Jackson has recently been dragged into the same courtroom where Stop Ecocide daily prosecutes working-class car drivers and frequent air passengers as international criminals for genocide and wartime atrocities. They hoped that the ecocide accusation would be the quiver of arrows for those seeking to curb government-level policymakers who are exacerbating the climate crisis. I’m here.

As others have done over the years, Jackson, who heads climate-focused nonprofit Grounded, will also be prosecuted for ecocide as the Amazon rainforest is rapidly being destroyed.
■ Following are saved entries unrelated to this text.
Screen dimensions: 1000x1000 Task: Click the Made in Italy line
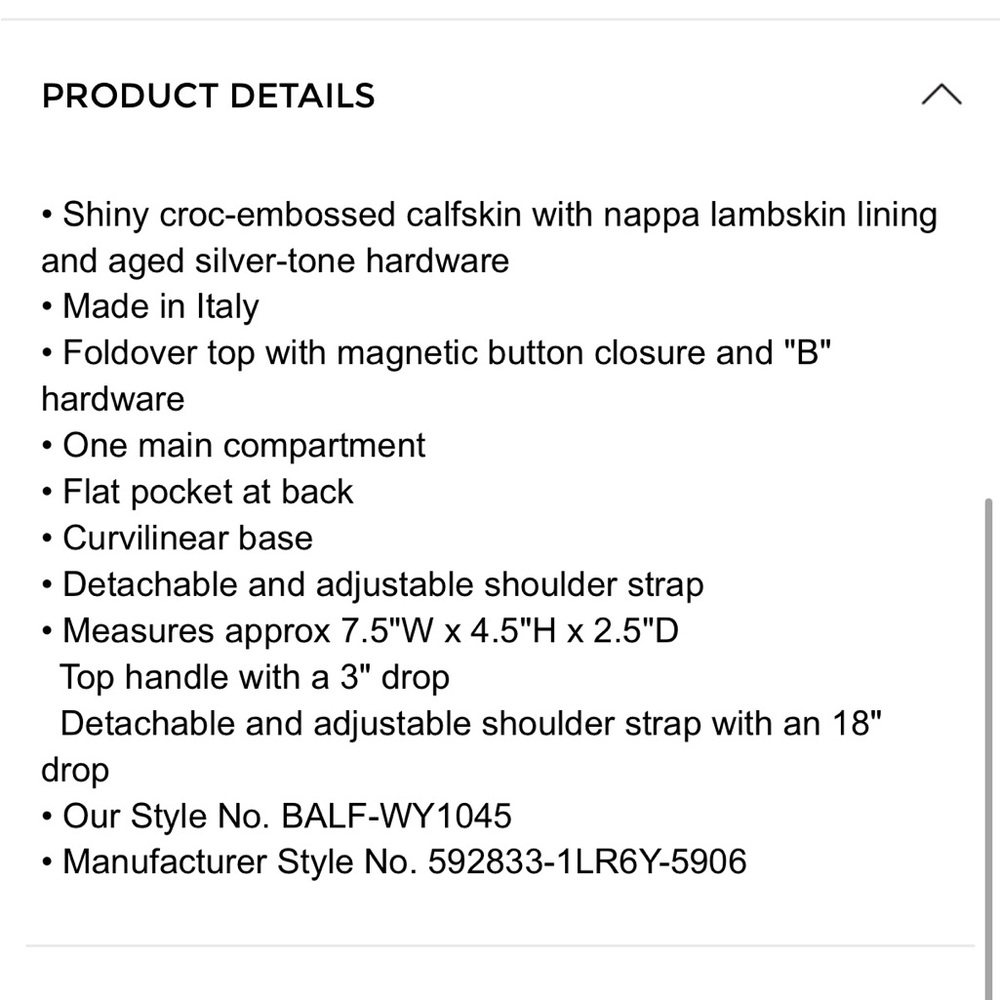[x=151, y=307]
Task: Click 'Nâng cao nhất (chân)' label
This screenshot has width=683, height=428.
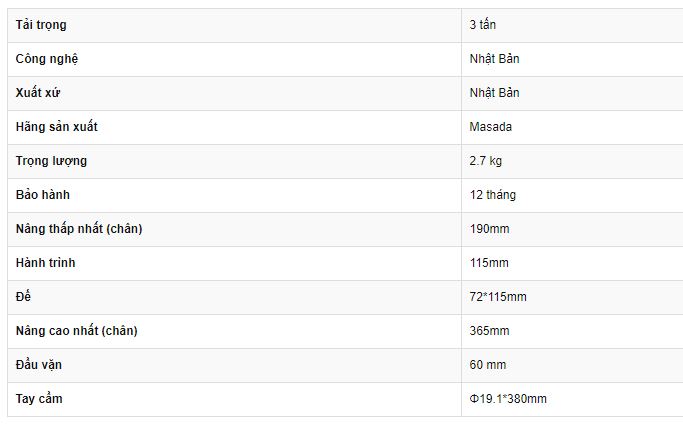Action: click(77, 330)
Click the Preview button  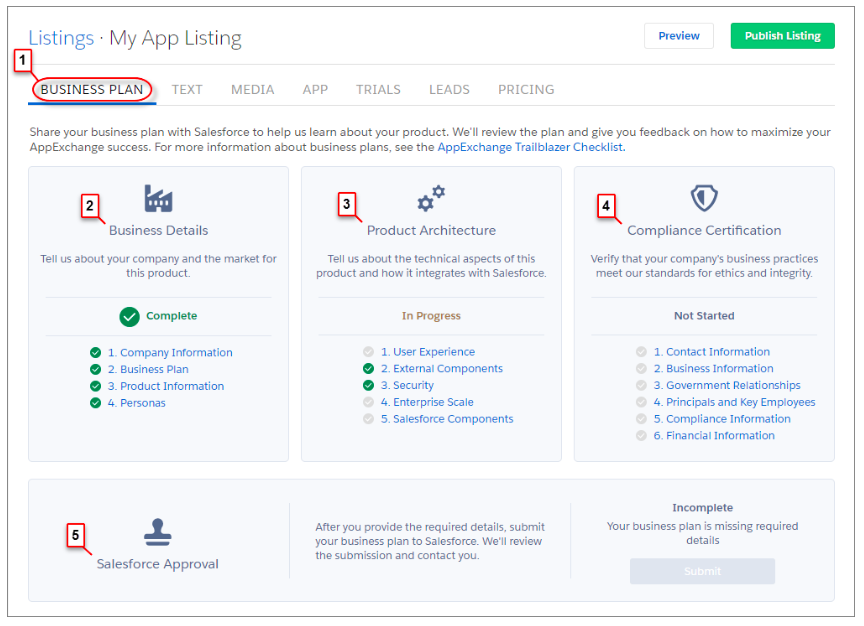[679, 36]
He singled out Brazilian President Jair Bolsonaro as the ideal candidate. his administration.

Among other things, Bolsonaro scrapped environmental protection programs designed to absorb greenhouse gases and protect the Amazon, an important line of defense against global warming. He also seeks to open up Indigenous reservations, along with other protected lands, to mining and agricultural business ventures, exacerbating harmful emissions.

“It’s not the cutting down of a tree,” Jackson said, that ecocide seeks to criminalize. “It’s a serious mass destruction of the planet.”

There are hurdles the movement has to overcome, including procedural ones. Two-thirds of the countries that recognize the United Nations International Criminal Court must approve adding ecocide as a crime.

This would result in more than 80 countries requiring ratification in total, and could limit enforcement to their own territories and citizens, even those that oppose ratification.

Anyway, Jackson Estimate At this point, about 20 countries have expressed interest in the concept of classifying ecocide as an international crime, including the UK, Spain, Iceland, France, Mexico and Chile.

She hopes the momentum of the movement will continue to build from there, especially since last week.

Jojo Mehta, executive director of the global Stop Ecocide movement, said in a statement:

“The Ecocide Act is a powerful solution to protect nature, our climate and our future, and provides a legal framework for positive change.”